Let's take the Michael Jackson case, for example. I wasn't a juror, but from what little I saw and heard on the news about the case, I had reasonable doubt that he is a child molester. Is he weird? You bet, he's very odd, and I think he might have done it. But that's not the standard we use to find a person guilty and to take away his right to life, liberty, and whatever bizarre pursuits make him happy. The fact is that I think that the accuser's family is seedy, and I think it's entirely possible that they were trying to use the boy's relationship to Michael Jackson to extort the famous star for lots of money. Therefore if I were on the jury, I would have likely gone with not guilty as well.
In the OJ case, I feel differently. From what I saw and heard on the news, I don't have a reasonable doubt that he is guilty of murdering his wife. The jury obviously felt differently. Maybe they saw and heard stuff that I didn't. Maybe I saw and heard stuff that they didn't, which is a problem that should be addressed. But as cold and selfish as it sounds, I would much rather OJ, who is likely a cold-blooded killer, go free than for there to be a chance that I get wrongly convicted of murder because the standards of conviction have been lowered.
Perhaps another problem is that there are no shades of gray in criminal case verdicts. The person is either guilty or not guilty. There is no "probably guilty" or "maybe a little guilty." Is this a problem that could be addressed?

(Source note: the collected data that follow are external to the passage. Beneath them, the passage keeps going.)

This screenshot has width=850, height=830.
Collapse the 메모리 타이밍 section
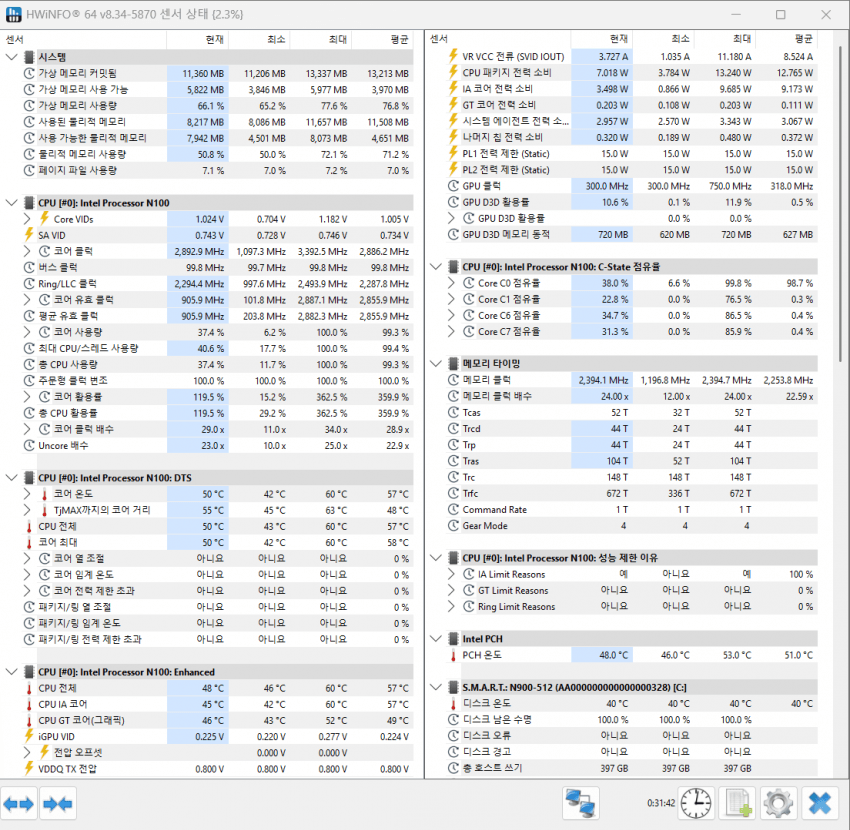[435, 364]
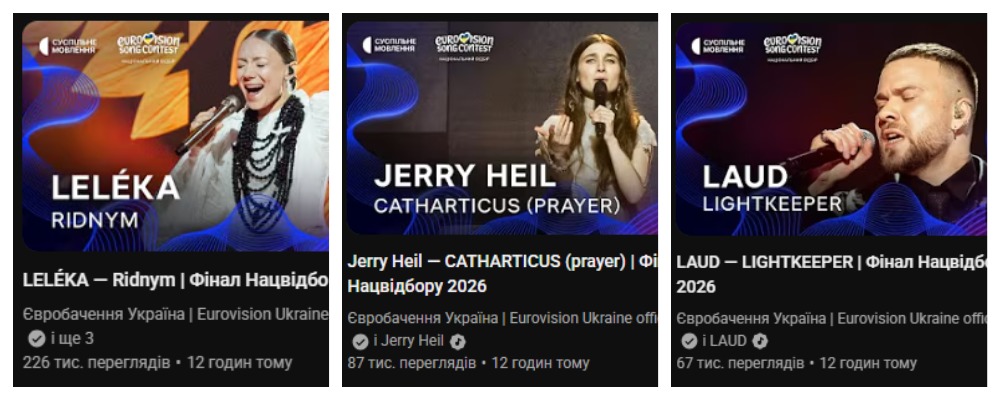This screenshot has width=1000, height=400.
Task: Open the title 'LAUD — LIGHTKEEPER | Фінал Нацвідбо'
Action: point(831,274)

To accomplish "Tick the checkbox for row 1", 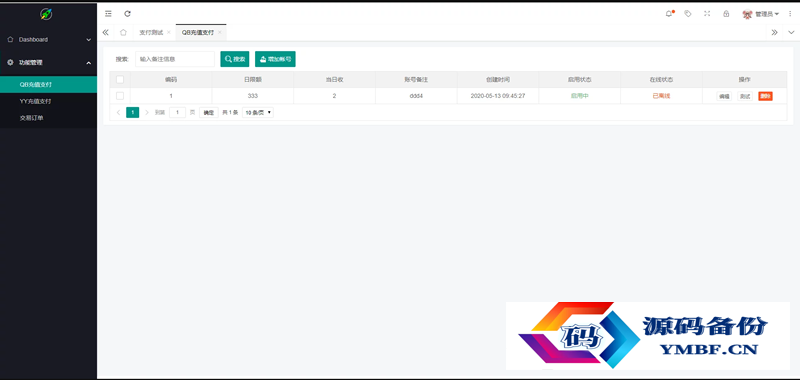I will (x=120, y=96).
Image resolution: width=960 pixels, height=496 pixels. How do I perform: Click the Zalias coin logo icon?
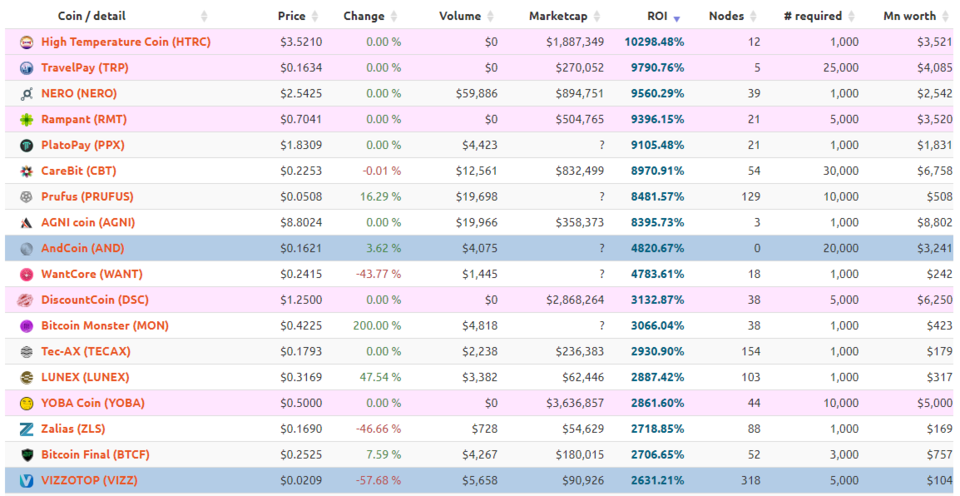pyautogui.click(x=26, y=429)
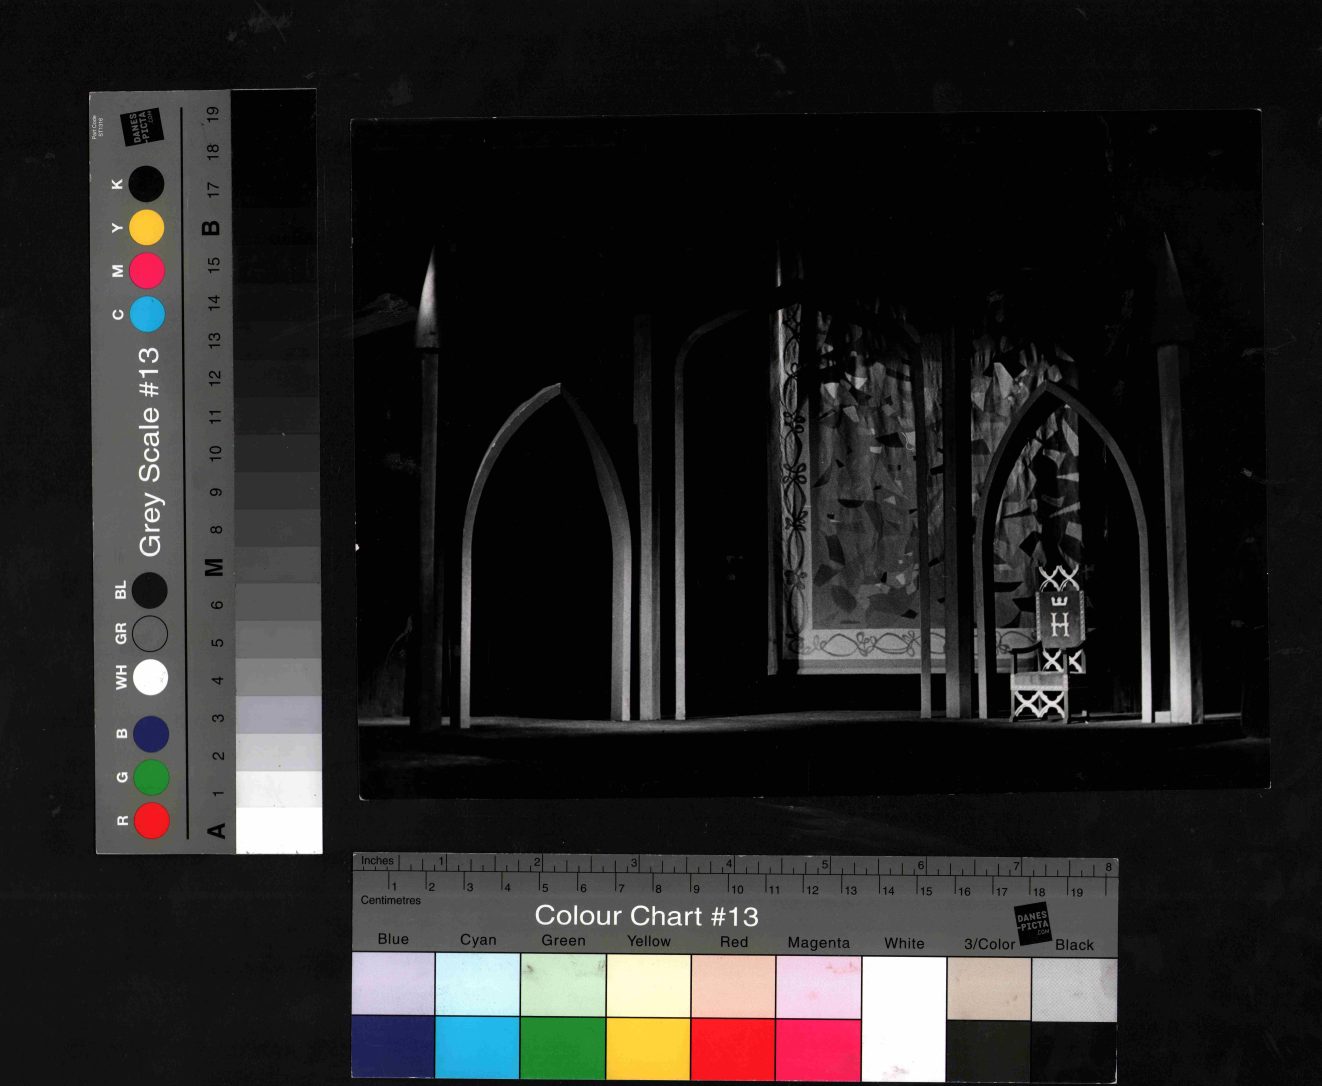1322x1086 pixels.
Task: Click the magenta M circle on grey scale
Action: [x=146, y=271]
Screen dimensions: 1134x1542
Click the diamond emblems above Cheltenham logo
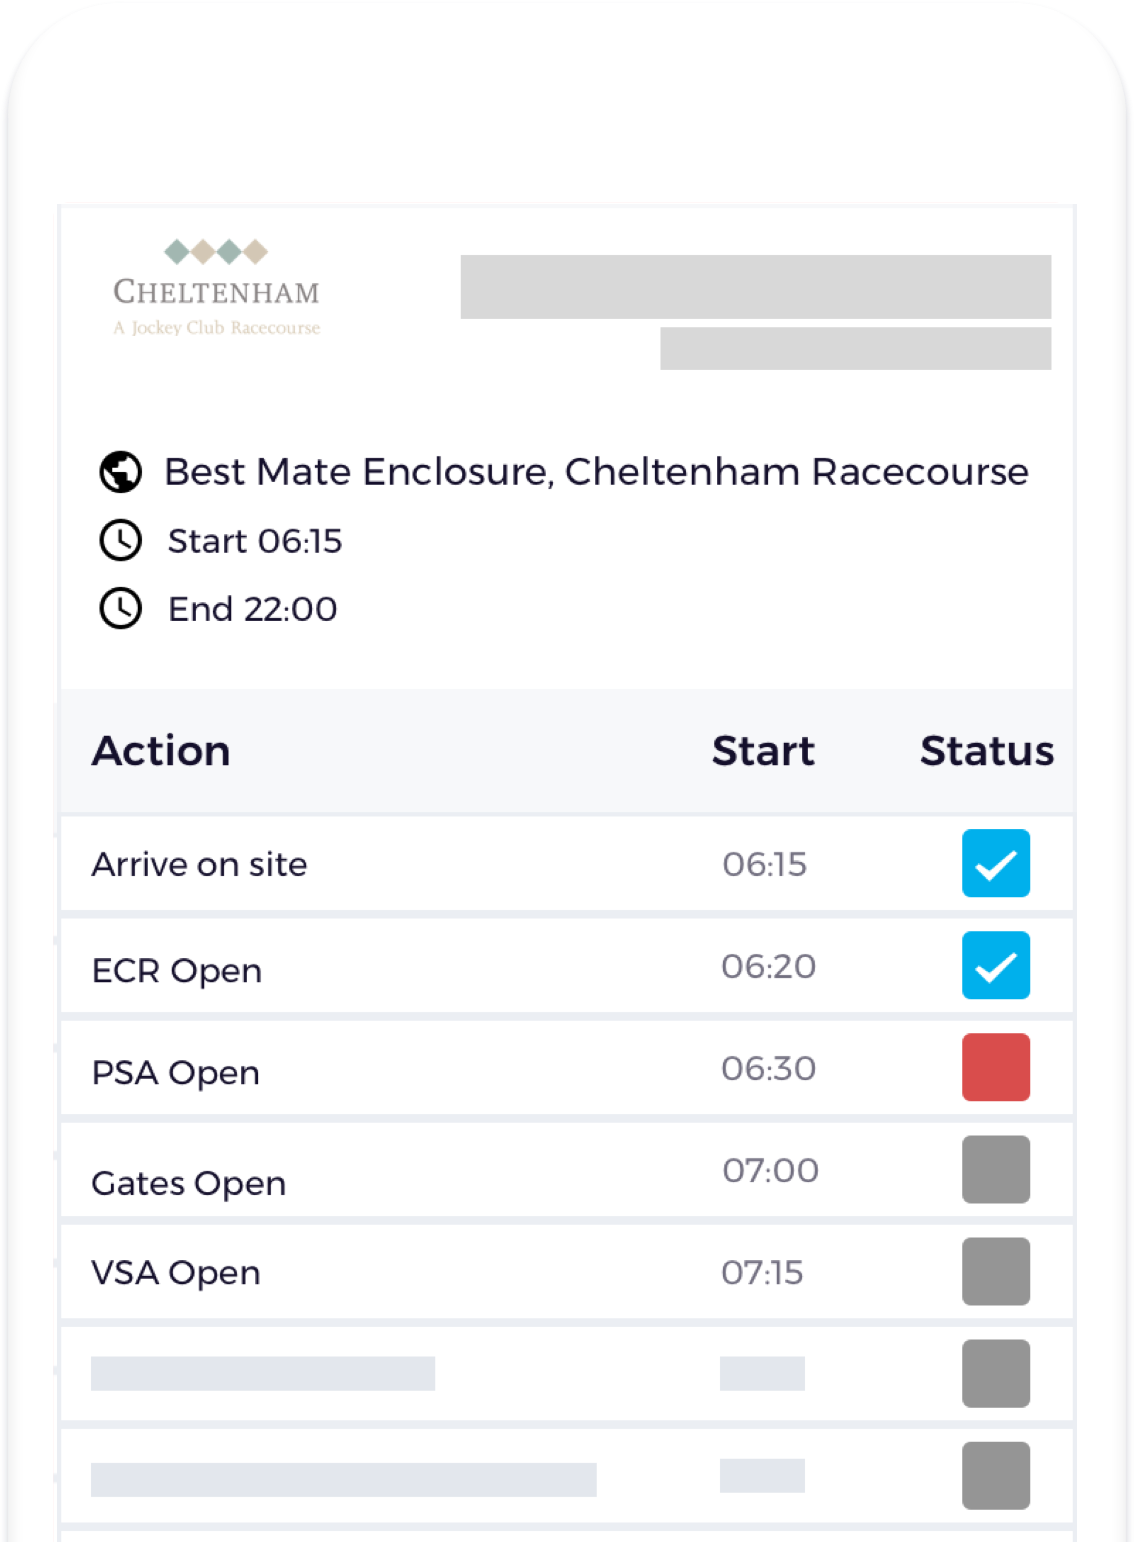click(x=213, y=250)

Maybe instead of having to render one of only two choices, jurors can vote on how guilty a defendant is on a scale from one to ten. OJ? Nine. Michael Jackson? Six. When the trial is over, you average the verdicts and base the penalties on how high the verdict is and the crime committed. A ten for first degree murder will get you locked up for life with no chance of parole. A five will get you locked up for a few years. A two will just get you a stiff fine. Verdicts would be cumulative, of course, so if you get convicted with a seven, then you get out and get convicted again with a three, it counts as a ten and you get put away for life. Maybe after a period of time, old verdicts lose some points to account for youthful indiscretions. Maybe verdicts should even be published on the Internet so you can find out how likely it is that your new next door neighbor is a child molester. "Ew, a six? Well, I won't keep my kids locked inside the house, but they sure as hell won't be going to any sleepovers!"